Spoiler Alert: Narrative Forecasting as a Metric for Tension in LLM Storytelling

arXiv cs.CL / 4/14/2026

💬 OpinionSignals & Early TrendsIdeas & Deep AnalysisModels & Research

Key Points

  • The paper argues that current LLM creativity benchmarks (like EQ-Bench) miss a critical dimension of compelling stories—narrative tension—and that judges/rubrics can incorrectly prefer AI-generated stories over top human fiction.
  • It introduces the “100-Endings” metric, which uses sentence-by-sentence prediction of how a story will end (100 times per position) and defines tension as the frequency with which the model’s predictions fail to match the true continuation.
  • The approach goes beyond mismatch rate by analyzing the sentence-level tension curve, including statistics such as inflection rate to capture twists and revelations.
  • In reported evaluation, 100-Endings ranks New Yorker short stories higher than zero-shot LLM outputs, and the metric is used to design an LLM story-generation pipeline with structural constraints.
  • The authors claim their constrained generation pipeline increases narrative tension per 100-Endings while retaining strong performance on the EQ-Bench leaderboard.

Abstract

LLMs have so far failed both to generate consistently compelling stories and to recognize this failure--on the leading creative-writing benchmark (EQ-Bench), LLM judges rank zero-shot AI stories above New Yorker short stories, a gold standard for literary fiction.
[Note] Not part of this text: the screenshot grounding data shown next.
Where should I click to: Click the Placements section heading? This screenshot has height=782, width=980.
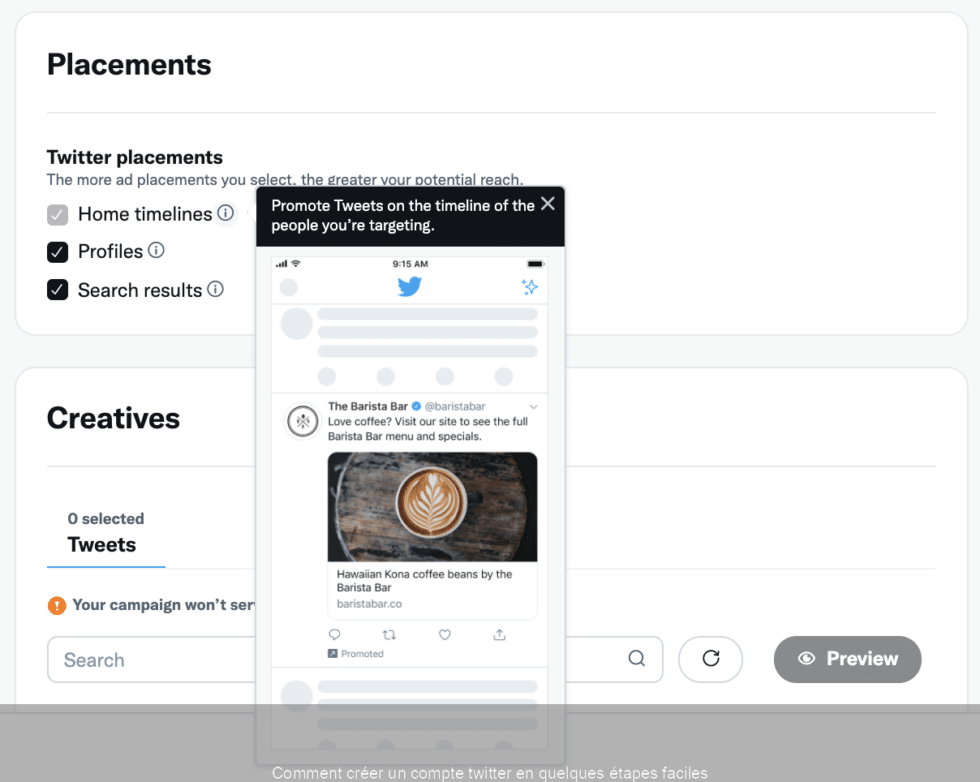coord(129,64)
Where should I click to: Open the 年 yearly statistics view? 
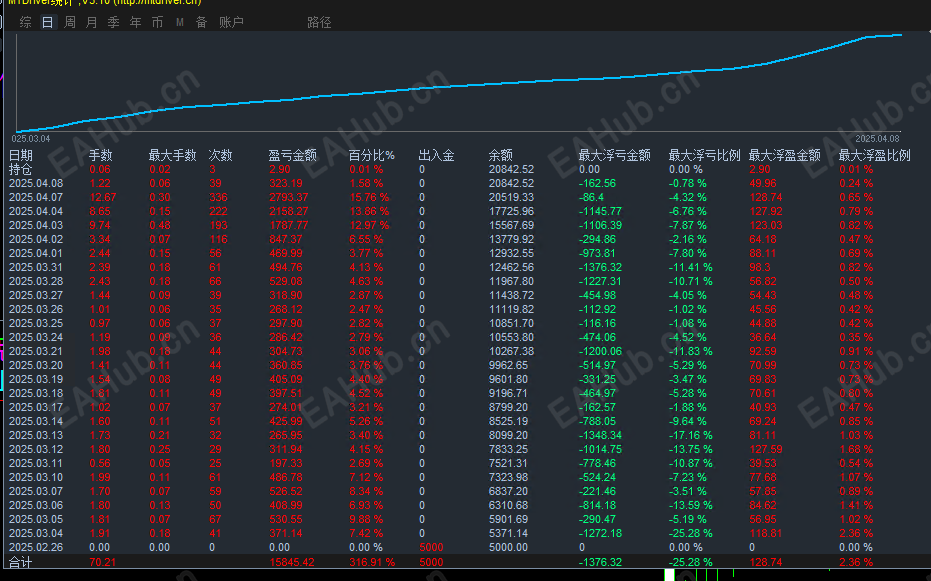click(133, 22)
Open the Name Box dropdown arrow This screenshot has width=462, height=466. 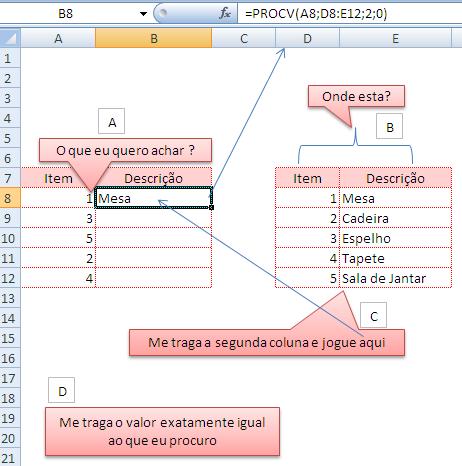(143, 14)
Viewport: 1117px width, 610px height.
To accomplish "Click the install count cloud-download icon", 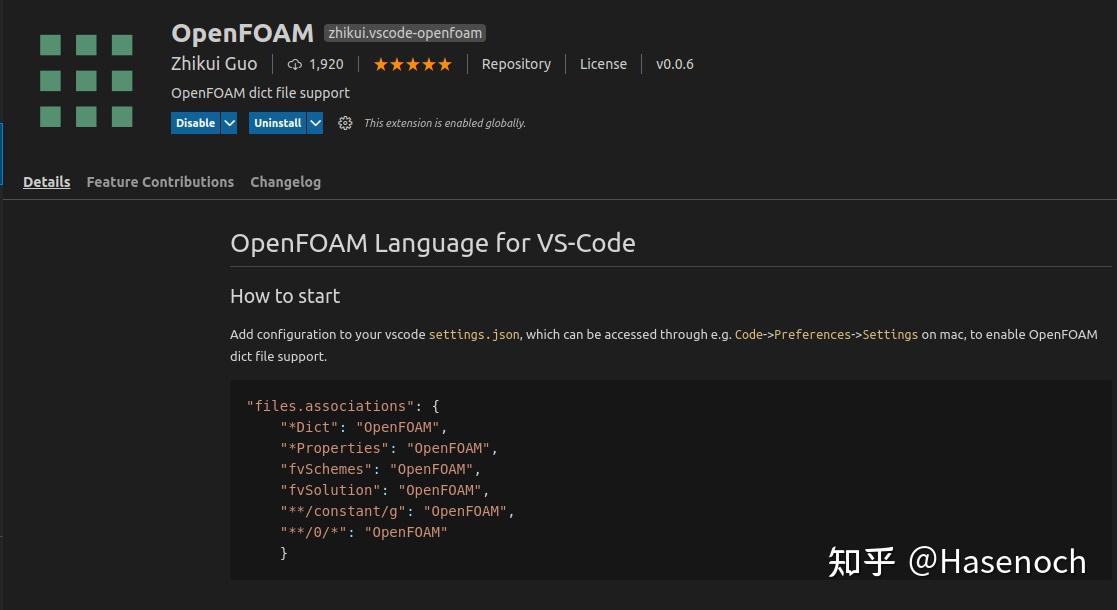I will [293, 64].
We argue that existing rubrics overlook a key dimension of compelling human stories: narrative tension. We introduce the 100-Endings metric, which walks through a story sentence by sentence: at each position, a model predicts how the story will end 100 times given only the text so far, and we measure tension as how often predictions fail to match the ground truth. Beyond the mismatch rate, the sentence-level curve yields complementary statistics, such as inflection rate, a geometric measure of how frequently the curve reverses direction, tracking twists and revelations. Unlike rubric-based judges, 100-Endings correctly ranks New Yorker stories far above LLM outputs. Grounded in narratological principles, we design a story-generation pipeline using structural constraints, including analysis of story templates, idea formulation, and narrative scaffolding. Our pipeline significantly increases narrative tension as measured by the 100-Endings metric, while maintaining performance on the EQ-Bench leaderboard.